◆ Supplied passage
>> Begin
TALEV: Well, certainly, we'll be looking for this. We have been encouraging the White House to do that end of year news conference, although, I have to tell you I wasn't terribly surprise at the reluctance to do so.

[08:10:08] It, of course, would have turned into several questions about issues that have nothing to do with the tax bill and the tax bill is what the president wanted, or his team wanted, to end the year the note on message wise.

But, look, I think it is instructive that since the first round of interviews in the first 100 days we see far fewer interviews with the president. You haven't seen the sort of traditional news conferences that allow a real give and take and substantive discussion of the issues.

The president has really preferred the last minute shouted questions in the oval office or even most favorite, outside, as he's getting ready to board the helicopter, the drama of the urgency of the helicopter, the background noise.

And it allows him to him to control the conversation a little bit more. His aides are concerned that if he did a full news conference, eight or nine questions, that he might decide to answer some of those questions and it would take on a life of its own.
>> End
◆ Given records
>> Begin
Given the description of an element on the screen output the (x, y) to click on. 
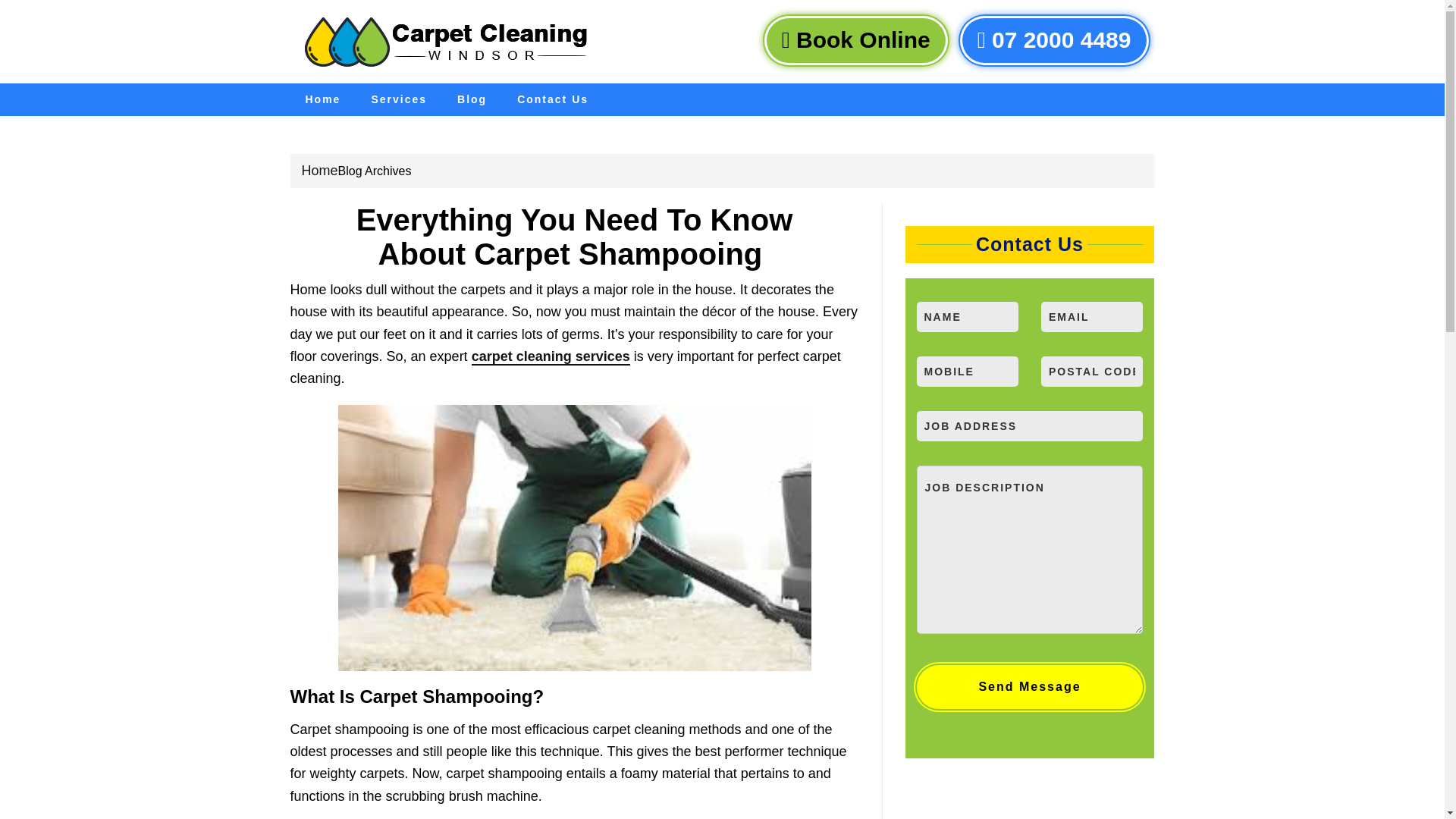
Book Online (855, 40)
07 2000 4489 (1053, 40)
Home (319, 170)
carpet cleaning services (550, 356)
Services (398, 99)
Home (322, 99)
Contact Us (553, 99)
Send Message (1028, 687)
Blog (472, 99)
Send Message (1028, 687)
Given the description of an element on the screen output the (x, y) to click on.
>> End
◆ List of tasks
A) Decide whether each statement agrees with the interview transcript: (i) since the first 100 days, the president has given fewer interviews; (ii) the president prefers traditional news conferences that allow real give and take; (iii) his aides worry that in a full news conference he might answer some of the questions. Answer yes or no for each, and quote the deciding words of the transcript.
B) Duplicate the interview transcript from "[08:10:08] It, of" up to and including "the background noise.".
None of the items is needed for this work.

◆ Answers given
A)
(i) Yes: "since the first round of interviews in the first 100 days we see far fewer interviews with the president."
(ii) No: "The president has really preferred the last minute shouted questions in the oval office."
(iii) Yes: "His aides are concerned that if he did a full news conference, eight or nine questions, that he might decide to answer some of those questions."

B)
[08:10:08] It, of course, would have turned into several questions about issues that have nothing to do with the tax bill and the tax bill is what the president wanted, or his team wanted, to end the year the note on message wise.

But, look, I think it is instructive that since the first round of interviews in the first 100 days we see far fewer interviews with the president. You haven't seen the sort of traditional news conferences that allow a real give and take and substantive discussion of the issues.

The president has really preferred the last minute shouted questions in the oval office or even most favorite, outside, as he's getting ready to board the helicopter, the drama of the urgency of the helicopter, the background noise.